Task details: Write out the material below without any change, starting from the line that contains "Given: Click the" and continuing through the end of the material, with both ends included. Leave the pictures out of your answer.

Data for processing:

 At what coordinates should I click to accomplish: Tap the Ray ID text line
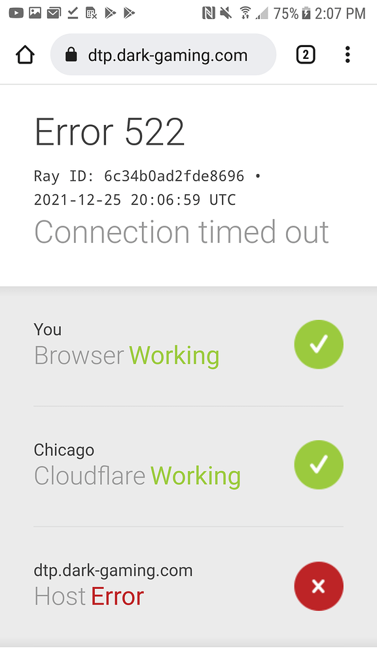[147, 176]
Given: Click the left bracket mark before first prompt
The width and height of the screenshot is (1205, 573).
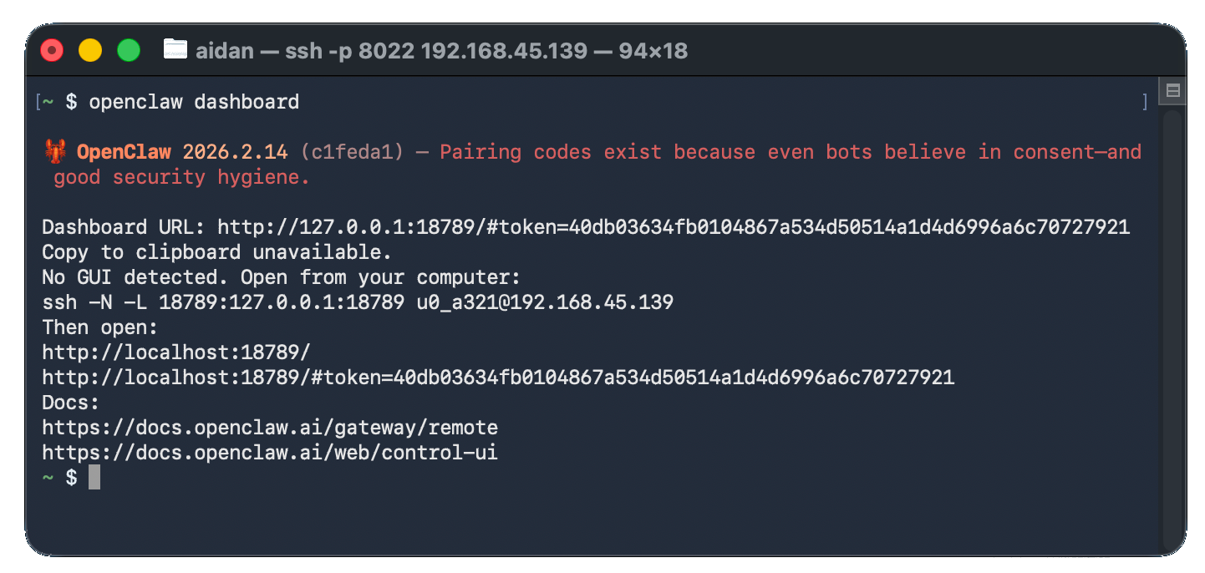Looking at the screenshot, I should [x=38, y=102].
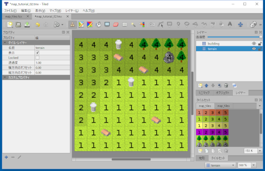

Solution to the problem:
Given: Click the left bracket mark before first prompt
The width and height of the screenshot is (1205, 573).
Looking at the screenshot, I should [x=38, y=102].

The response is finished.